_Problem statement_
Print every line below that comes at or after the line containing "Where should I click to: Tap", exactly as written.
####
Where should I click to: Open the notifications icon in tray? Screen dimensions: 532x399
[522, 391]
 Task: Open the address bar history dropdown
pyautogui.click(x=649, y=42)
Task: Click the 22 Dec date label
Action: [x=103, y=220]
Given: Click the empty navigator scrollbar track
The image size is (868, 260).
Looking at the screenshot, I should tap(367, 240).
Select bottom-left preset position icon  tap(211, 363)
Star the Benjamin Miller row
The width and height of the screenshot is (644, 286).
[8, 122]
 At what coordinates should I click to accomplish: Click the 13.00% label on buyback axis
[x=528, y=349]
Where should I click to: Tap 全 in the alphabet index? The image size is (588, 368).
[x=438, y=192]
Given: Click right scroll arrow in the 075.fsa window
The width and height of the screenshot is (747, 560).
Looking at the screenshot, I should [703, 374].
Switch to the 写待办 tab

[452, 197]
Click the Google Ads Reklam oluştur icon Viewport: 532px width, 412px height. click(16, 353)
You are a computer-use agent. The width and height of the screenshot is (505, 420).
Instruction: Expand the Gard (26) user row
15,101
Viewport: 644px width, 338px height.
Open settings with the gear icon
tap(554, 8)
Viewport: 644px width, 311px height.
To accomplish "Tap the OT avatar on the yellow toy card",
####
_Written solution_
Where should I click to: Tap 全 in the alphabet index? The image size is (588, 368).
[x=438, y=192]
Given: Click right scroll arrow in the 075.fsa window
The width and height of the screenshot is (747, 560).
Looking at the screenshot, I should [703, 374].
Switch to the 写待办 tab

[452, 197]
Click the Google Ads Reklam oluştur icon Viewport: 532px width, 412px height. click(16, 353)
You are a computer-use agent. The width and height of the screenshot is (505, 420).
Instruction: Expand the Gard (26) user row
15,101
Viewport: 644px width, 338px height.
Open settings with the gear icon
tap(554, 8)
Viewport: 644px width, 311px height.
To accomplish "Tap the OT avatar on the yellow toy card",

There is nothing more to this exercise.